§ Written problem
Rewrite every item below with "locate target icon" replaced by "crosshair icon" and everything else left unchanged, omitting the pictures.

§ Dataset content
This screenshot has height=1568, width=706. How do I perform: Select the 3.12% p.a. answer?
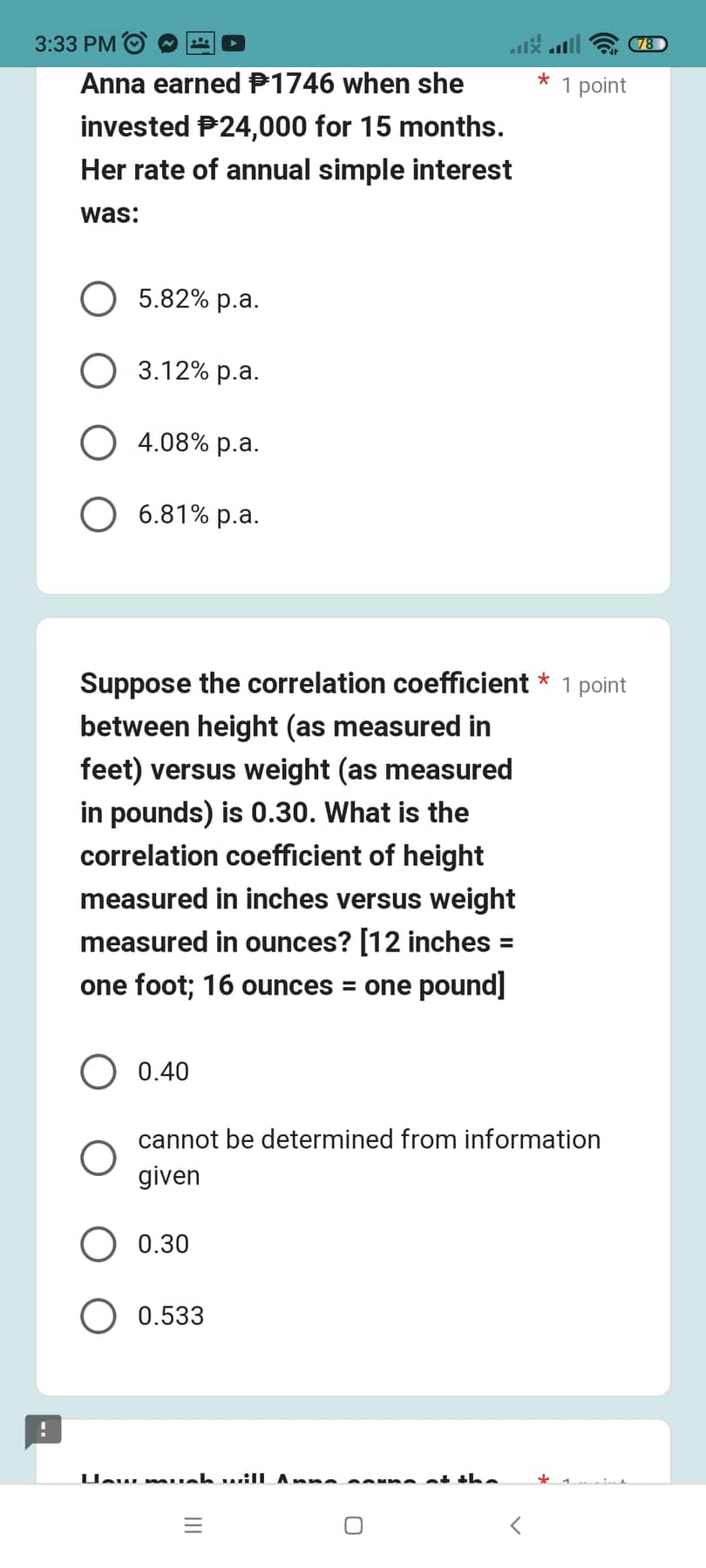pyautogui.click(x=98, y=370)
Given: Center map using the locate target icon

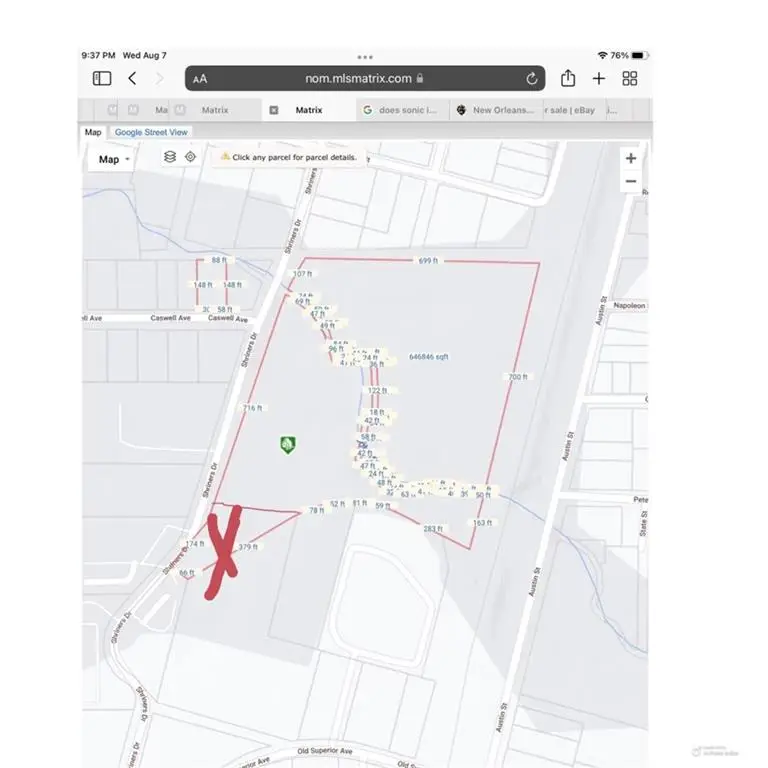Looking at the screenshot, I should tap(190, 157).
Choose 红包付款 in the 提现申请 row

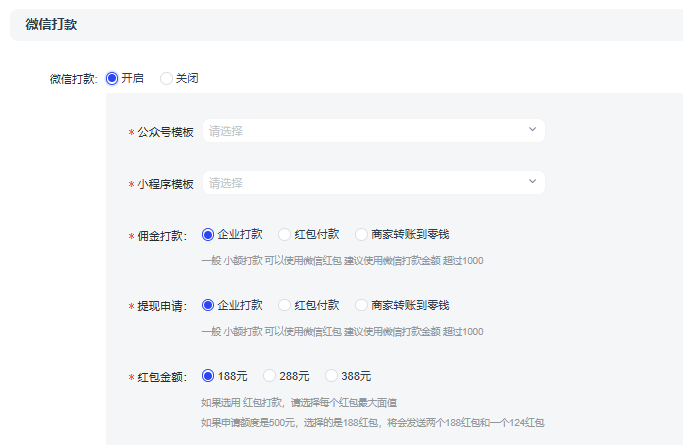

§ Exercise result
This screenshot has height=1568, width=706. How do I perform: Select the 3.12% p.a. answer?
pyautogui.click(x=98, y=370)
Given: Center map using the crosshair icon

Looking at the screenshot, I should tap(190, 157).
Choose 红包付款 in the 提现申请 row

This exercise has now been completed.